2.2.1. Quality filtering

Quality control of NGS data will coevolve with sequencing technology.  Currently, the following steps are recommended:

  1. Check for sequence errors. Quality filtering steps are conducted in any of the above pipelines and begin with the analysis of raw sequence to remove sequences with:
    a. low quality scores (sequences with average quality scores less than 25),
    b. short length (sequences less than 50% of the expected sequence length, e.g. for 454 titanium data we recommend removing reads <200 bases),
    c. ambiguous base calls (for 454 data, reads with ambiguous base calls are correlated with other errors and should be discarded (Huse et al., 2007), for other platforms, sequences can be trimmed at the first ambiguous base call, then discarded if they no longer meet the specified length criteria),
    d. mismatches to the primer sites or barcodes, i.e. reads where there is a sequencing error in the primer sequence or that do not match any of the barcodes used to label which sample each read came from,
    e. for 454 data, sequences that have runs of 6 or more of the same nucleotide (homopolymers), which is a characteristic error for 454 sequencing (Schloss et al., 2011). 

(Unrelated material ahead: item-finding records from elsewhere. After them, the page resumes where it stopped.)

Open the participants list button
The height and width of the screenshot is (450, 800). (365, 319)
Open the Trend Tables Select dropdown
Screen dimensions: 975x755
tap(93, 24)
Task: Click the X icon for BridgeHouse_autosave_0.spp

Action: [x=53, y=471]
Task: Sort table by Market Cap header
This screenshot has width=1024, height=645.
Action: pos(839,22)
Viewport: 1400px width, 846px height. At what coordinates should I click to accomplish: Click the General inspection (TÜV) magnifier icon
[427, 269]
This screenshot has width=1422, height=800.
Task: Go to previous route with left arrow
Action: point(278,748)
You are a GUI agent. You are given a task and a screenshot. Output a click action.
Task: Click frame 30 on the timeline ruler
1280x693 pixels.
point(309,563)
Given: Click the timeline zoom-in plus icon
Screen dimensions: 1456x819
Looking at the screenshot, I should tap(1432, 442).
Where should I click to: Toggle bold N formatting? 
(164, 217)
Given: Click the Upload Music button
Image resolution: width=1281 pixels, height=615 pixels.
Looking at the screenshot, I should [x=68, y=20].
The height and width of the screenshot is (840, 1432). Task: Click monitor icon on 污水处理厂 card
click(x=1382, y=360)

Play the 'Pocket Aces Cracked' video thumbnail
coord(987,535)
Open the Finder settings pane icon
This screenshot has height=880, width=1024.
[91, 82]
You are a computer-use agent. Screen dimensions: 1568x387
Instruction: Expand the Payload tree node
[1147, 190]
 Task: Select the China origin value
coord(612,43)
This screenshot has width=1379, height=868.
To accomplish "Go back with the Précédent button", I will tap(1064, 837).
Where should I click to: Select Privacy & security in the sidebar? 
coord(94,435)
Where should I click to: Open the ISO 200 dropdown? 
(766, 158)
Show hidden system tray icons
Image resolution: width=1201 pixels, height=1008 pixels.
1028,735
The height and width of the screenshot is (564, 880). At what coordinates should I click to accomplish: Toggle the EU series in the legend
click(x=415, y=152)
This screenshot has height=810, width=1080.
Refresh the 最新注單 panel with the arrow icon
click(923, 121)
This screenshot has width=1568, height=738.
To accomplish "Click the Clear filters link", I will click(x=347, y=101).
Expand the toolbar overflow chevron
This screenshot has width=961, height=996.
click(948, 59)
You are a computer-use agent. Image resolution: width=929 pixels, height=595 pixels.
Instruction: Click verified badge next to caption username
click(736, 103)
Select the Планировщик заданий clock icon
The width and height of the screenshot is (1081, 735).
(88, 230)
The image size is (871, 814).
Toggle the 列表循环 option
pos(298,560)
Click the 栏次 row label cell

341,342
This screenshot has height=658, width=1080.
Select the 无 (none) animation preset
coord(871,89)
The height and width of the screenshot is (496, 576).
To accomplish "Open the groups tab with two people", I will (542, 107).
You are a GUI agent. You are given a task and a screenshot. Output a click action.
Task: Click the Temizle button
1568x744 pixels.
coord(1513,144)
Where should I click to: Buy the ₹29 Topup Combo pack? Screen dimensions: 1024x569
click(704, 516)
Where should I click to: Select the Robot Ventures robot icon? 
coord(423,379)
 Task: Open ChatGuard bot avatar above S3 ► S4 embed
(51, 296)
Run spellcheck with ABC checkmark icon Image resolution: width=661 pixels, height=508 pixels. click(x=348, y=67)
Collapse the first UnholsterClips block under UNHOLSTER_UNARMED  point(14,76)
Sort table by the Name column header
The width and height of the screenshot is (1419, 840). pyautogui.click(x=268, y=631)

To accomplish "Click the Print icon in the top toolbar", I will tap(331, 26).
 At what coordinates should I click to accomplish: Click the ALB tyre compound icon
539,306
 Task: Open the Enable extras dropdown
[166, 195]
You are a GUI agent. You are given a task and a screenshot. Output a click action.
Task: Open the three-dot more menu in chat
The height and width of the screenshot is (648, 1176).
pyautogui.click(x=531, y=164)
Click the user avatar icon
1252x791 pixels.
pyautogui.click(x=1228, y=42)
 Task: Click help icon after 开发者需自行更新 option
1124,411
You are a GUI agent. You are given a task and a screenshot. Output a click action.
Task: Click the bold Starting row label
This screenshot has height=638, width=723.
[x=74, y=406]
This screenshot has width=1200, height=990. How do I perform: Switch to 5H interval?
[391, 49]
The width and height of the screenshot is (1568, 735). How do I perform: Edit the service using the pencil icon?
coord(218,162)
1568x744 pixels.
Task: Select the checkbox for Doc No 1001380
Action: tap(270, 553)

  2. Check alignment.  As an additional quality control step and to prepare data for downstream analyses, align the sequences against a 16S rRNA database such as SILVA (Quast et al., 2013).  Sequences that fall out of the alignment window are discarded.  We recommend NAST based aligners (Schloss, 2009; Caporaso et al., 2010a) as they create high quality alignments when used with the SILVA database.
  3. Check for chimeric sequences. As long as microbial community analyses continue to rely on PCR methods, chimeric sequences will remain a problem for which to monitor.  Chimeras occur when sequences from two separate templates are combined during the reaction, and chimeras thereby artificially inflate diversity estimates.  Several chimera checkers have been developed (e.g. Edgar et al., 2011; Haas et al., 2011), and although some chimeras will remain undetectable, the rate can be greatly reduced with these tools.  As honey bee gut symbionts are still not well represented in the curated reference databases, we currently recommend using UCHIME in de novo mode, which does not require a reference database (Edgar et al., 2011).